With the roots being remembered, he then points out to the importance of giving back after taking in so much. He cited his good friend, legendary boxer Mohamed Ali Clay, to quote him in what has been his own humanitarian drive, “Service to others is the price of your room here on earth.”
Bassoul has been indeed dedicated to giving back. While working as the Chairman and CEO of the Middleby Corporation, he founded the Bassoul Dignity Foundation, helping countless of unfortunate people around the world, especially in the Middle East and Africa.
And his “giving back” endeavors would not cease surprising us. He concluded his speech to the students and the college’s body, pledging a massive donation of one million dollars to the school that took him in and raised him to become the successful person who he has been today.
“To this school that I hated so much, but, deep down I love so much, I offer a million dollars,” he declared, astonishing the audience. “This donation, which will be added to the College’s Endowment Fund, will help many students and parents in need in the years to come”.
Evidently, Bassoul did not forget how much he struggled financially during his time at Jamhour’s college, and knew that there must be students now who are probably enduring the same.
His generous gesture expressed it, as it expressed his genuine desire towards the betterment of the academic institution that had embraced him during his struggles and kept believing in him when he didn’t.
Needless to say that his selfless action in affording such opportunity to those who wish to strive despite their lack of means is highly commendable, and humbling indeed.
Extraordinary and inspiring, Selim A. Bassoul is the recipient of several prominent awards, including the “Hero of Conscious Capitalism Award”, and the “Ernst & Young World Entrepreneur of the Year”, among others.
His Bassoul Dignity Foundation has been providing life skills and vocational training to those struggling to find work, including single mothers and former inmates with minor offenses.

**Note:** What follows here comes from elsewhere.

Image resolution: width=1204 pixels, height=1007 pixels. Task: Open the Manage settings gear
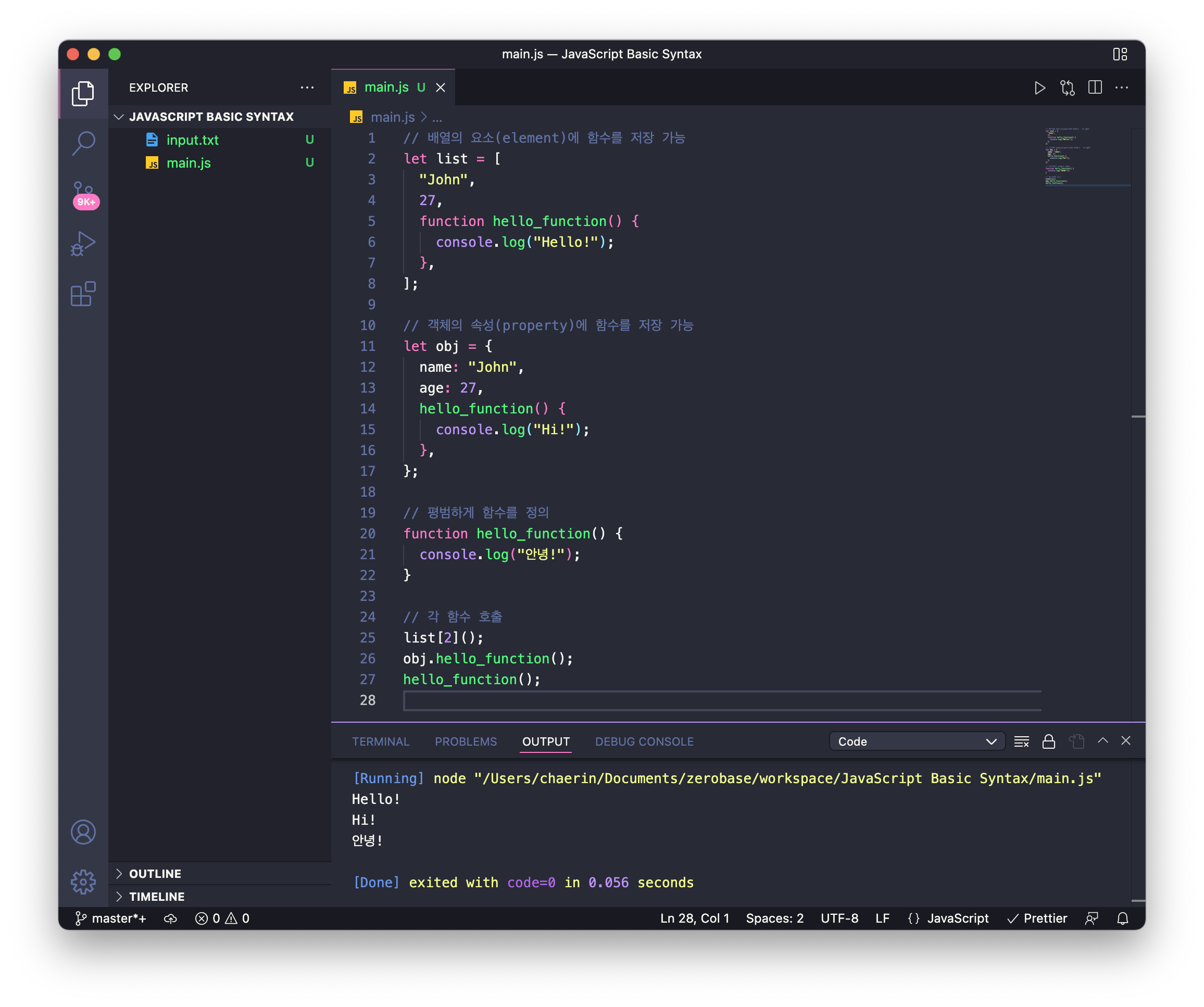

As per the Conscious Capitalism organization, “Bassoul’s company worked together with Entrepreneurs Without Borders to invent and begin distribution of a solar-powered, affordable, and portable stove for refugees and the impoverished around the world. That stove also has the ability to purify water and charge a cell phone.”

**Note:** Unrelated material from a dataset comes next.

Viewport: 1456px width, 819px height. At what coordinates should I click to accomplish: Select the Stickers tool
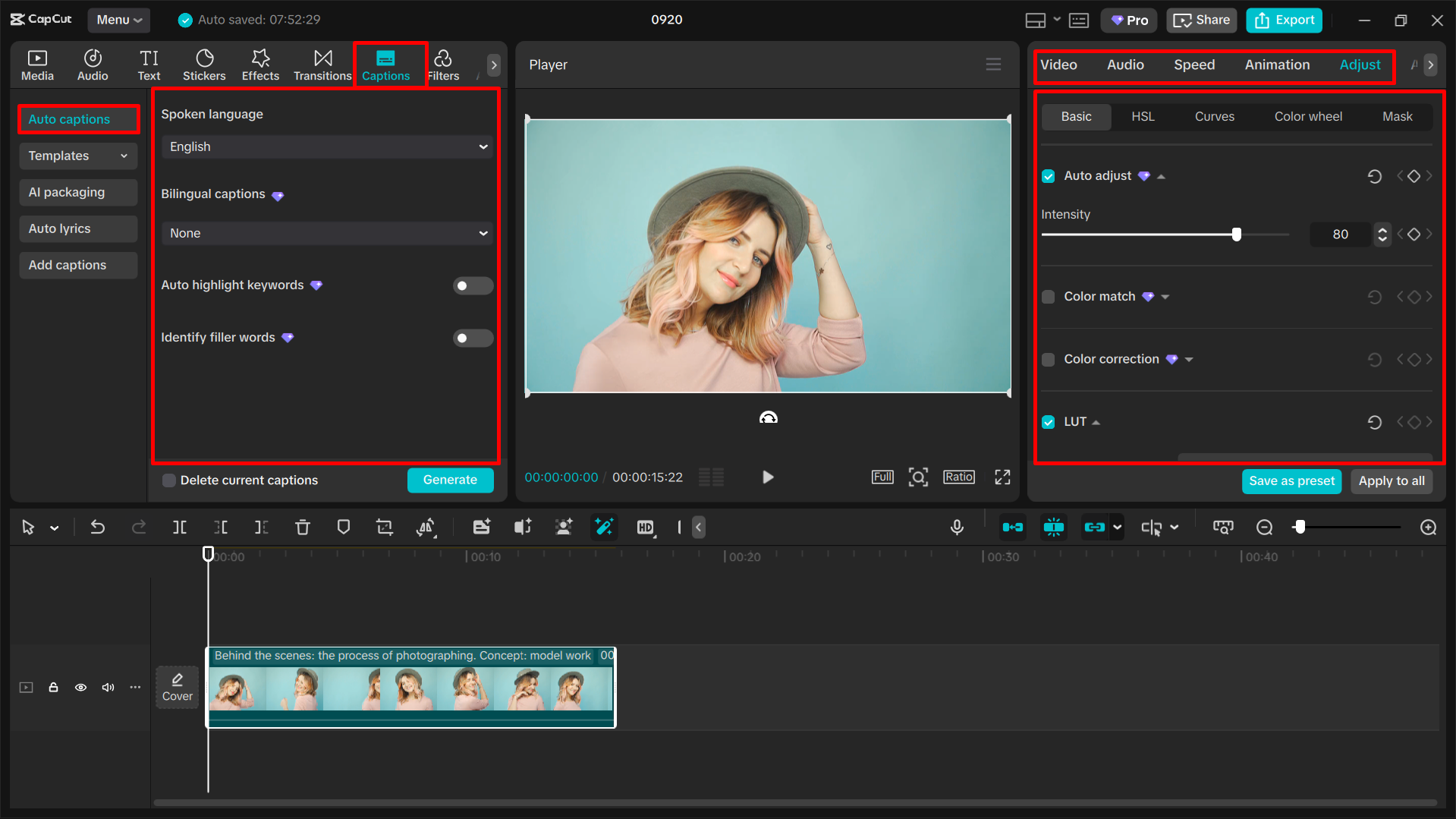pyautogui.click(x=203, y=65)
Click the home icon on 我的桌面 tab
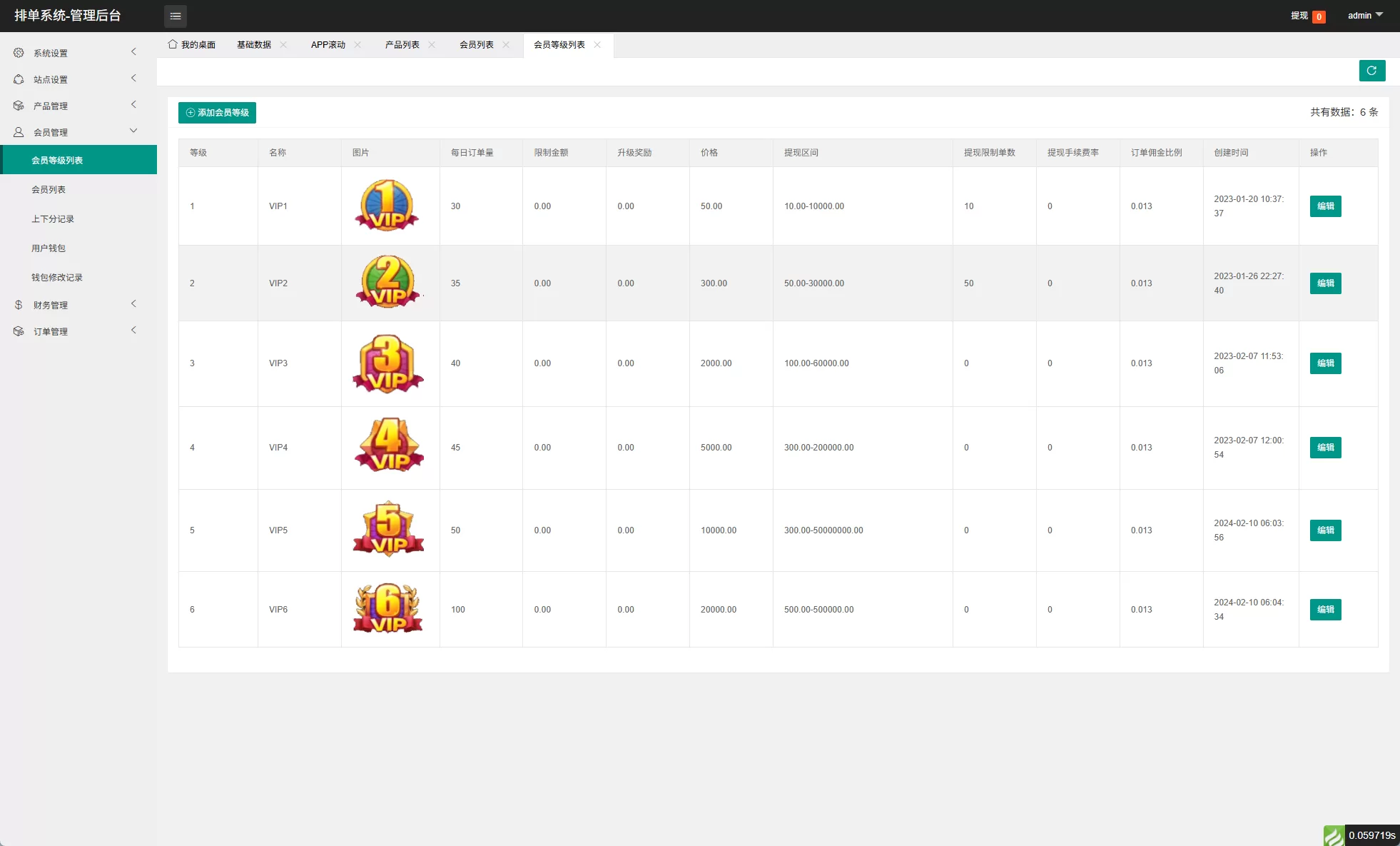Viewport: 1400px width, 846px height. click(x=173, y=44)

From a dark time behind his class desk in Beirut, struggling with ADHD, Dyslexia, failures, and lack of means, that young Lebanese fellow back then braved himself and the world, carrying himself with his challenges and passion all the way to embrace all the opportunities there available. And the world embraced him.
He didn’t stop to blame his flaws nor his country’s war and system but went beyond them all. He wanted to change the world “in small ways”, to make a difference, and to count on himself to do so. And he did; not just in small ways.

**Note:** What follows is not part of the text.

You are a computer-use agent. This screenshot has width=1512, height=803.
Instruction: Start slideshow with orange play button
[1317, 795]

A most admirable man with a most inspiring journey, Bassoul did know how to “pay for his room on this earth”. Determination, motivation, and self-discipline brought him to excel, yes, but he did not stop at his own personal success once he reached it. He wanted more for others as well and he made it happen, and still does.
And the most inspiring message we Lebanese in Lebanon can probably take from his story is: All is possible to attain whatever our environment and situation!